Take a minute to remember the teasers from your favorite fitness infomercials: Sexy, flat abs in less than two weeks! A super-fun workout you won’t want to stop! Never step foot in a gym again! We’ve all been there, gazing at the empty promises blaring from our TV at 3 a.m. Those full-voiced announcers promise washboard abs without the time or sweat associated with normal workouts. Eureka! We ignore our inner inertia and call the number on the screen. Not surprisingly, these at-home fitness devices have a high turnover rate – into garage sale items. Ever bought one of those lazy “As Seen On TV” products? Blisstree found our top five least-used exercise infomercial equipment and videos of the past two decades:
1. Abtronic: What better choice to kick off our list than the Abtronic Electronic Fitness System? For those of you who never fell for this one, congratulations! It means you’re truly not as lazy as the rest of us. To use the Abtronic, you simply rub a gel on your belly, wrap a belt around your waist, and let the electronic stimulators go to work. During your “workout,” you’re free to sit on the couch, watch TV (an infomercial, perhaps?), or make an ice cream sundae.
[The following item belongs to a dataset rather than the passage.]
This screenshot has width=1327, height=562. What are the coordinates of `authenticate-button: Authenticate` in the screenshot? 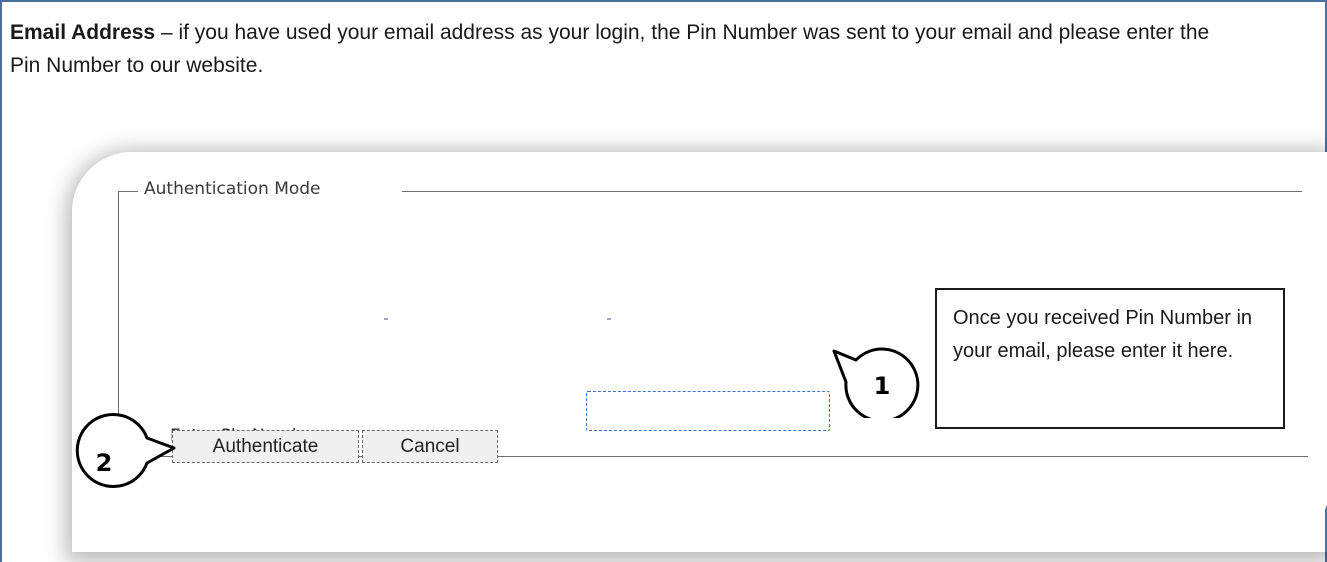 It's located at (266, 446).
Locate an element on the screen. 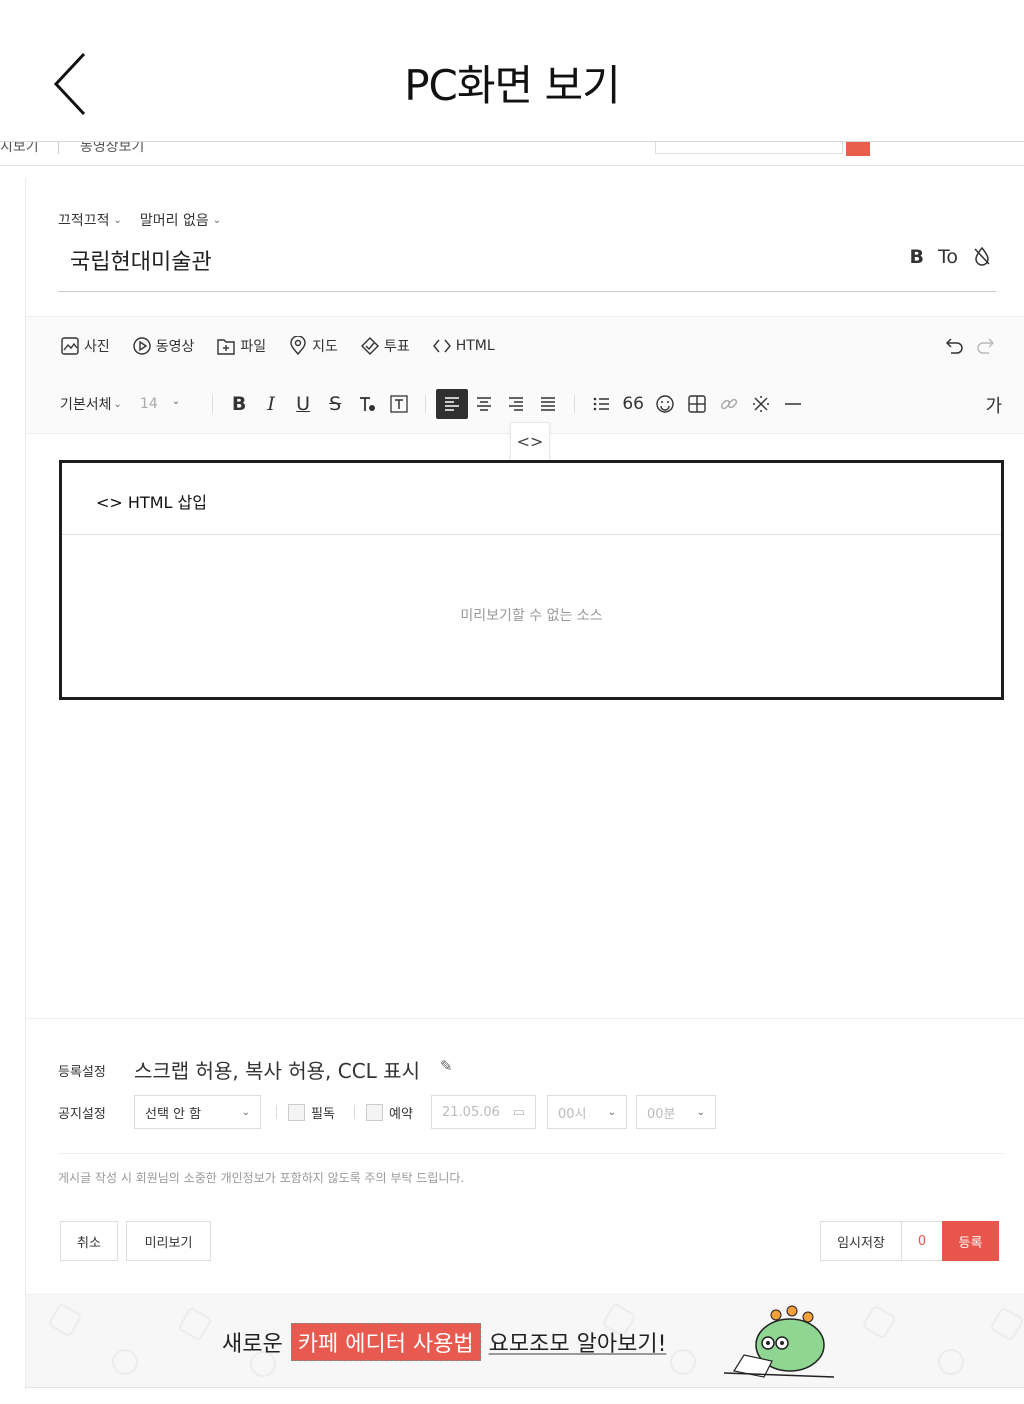 Image resolution: width=1024 pixels, height=1404 pixels. category-bar: 끄적끄적 ⌄ 말머리 없음 ⌄ is located at coordinates (140, 220).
2. Crunchless Abs Workout Video: Workout guru Linda LaRue offers her unique ten-minute ab routine that will turn “flab into fab” without a single traditional crunch. You betcha!
3. Shake Weight: While traditional weights require full arm extension as well as heavy lifting and pressing, the Shake Weight limits this activity all around. To tone and shape the arms, you just have to shake a 2.5 weight (imagine playing the maracas) for up to six minutes. If that sounds mind-numbingly boring, who ever said laziness and boredom were mutually exclusive? Our favorite phrase here is: dynamic inertia.
4. Body Burner: Apparently, the official name for a mini-trampoline is the “body burner.” How many people over the age of six can jump on a trampoline for more than ten minutes without getting a headache, feeling as though you might break your neck, or asking your mommy to bring you a drink box? If you’re the exception, then you may be able to break a sweat with this cheap toy. Props to you.
5. Ab Lounge: Although the makers of this machine (Ultra and Xtreme) swear that it’ll turn your “flabby abs into sensationally sexy swimsuit abs,” we think it more clearly screams: “beach chair.” But we’ll let Tony Little do the talking/yelling.
Friendly Warning: Next time you consider purchasing a piece of fitness equipment via a loud and obnoxious TV pitch, consider if the adverse side effects are sweat and heavy breathing. Not all infomercial equipment can double as a lazy-boy or body massager. But if it does resemble those items, you may as well find it at a neighbor’s garage sale.